→ Assigned task
If a line in the data below includes the string "computer", please return a copy of it.

→ Data shown
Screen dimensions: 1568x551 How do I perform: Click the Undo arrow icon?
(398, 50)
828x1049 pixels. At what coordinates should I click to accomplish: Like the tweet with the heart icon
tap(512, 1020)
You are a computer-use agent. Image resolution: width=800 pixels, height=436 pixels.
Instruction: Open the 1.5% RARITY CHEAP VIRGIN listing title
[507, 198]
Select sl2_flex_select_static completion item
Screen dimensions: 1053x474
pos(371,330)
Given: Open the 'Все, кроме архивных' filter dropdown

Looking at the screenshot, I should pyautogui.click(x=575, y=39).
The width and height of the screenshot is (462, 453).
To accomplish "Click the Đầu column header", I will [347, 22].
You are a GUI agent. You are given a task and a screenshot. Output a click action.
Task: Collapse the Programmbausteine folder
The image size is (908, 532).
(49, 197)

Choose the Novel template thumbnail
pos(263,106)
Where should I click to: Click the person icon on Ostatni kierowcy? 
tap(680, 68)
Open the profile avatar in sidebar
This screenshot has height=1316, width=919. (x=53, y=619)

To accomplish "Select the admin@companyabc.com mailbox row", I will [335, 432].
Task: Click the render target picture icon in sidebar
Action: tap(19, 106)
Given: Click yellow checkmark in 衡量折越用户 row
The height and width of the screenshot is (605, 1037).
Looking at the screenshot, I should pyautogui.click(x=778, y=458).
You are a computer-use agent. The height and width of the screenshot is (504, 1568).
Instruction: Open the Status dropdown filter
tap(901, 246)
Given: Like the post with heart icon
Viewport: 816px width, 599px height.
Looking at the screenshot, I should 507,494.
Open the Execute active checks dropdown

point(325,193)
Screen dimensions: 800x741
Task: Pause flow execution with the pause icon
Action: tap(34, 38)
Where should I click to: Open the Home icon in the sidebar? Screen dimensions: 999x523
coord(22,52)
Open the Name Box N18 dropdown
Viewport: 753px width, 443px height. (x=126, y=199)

→ Result
You are a computer-use agent. Image resolution: width=800 pixels, height=436 pixels.
You are a computer-use agent. The height and width of the screenshot is (504, 1568).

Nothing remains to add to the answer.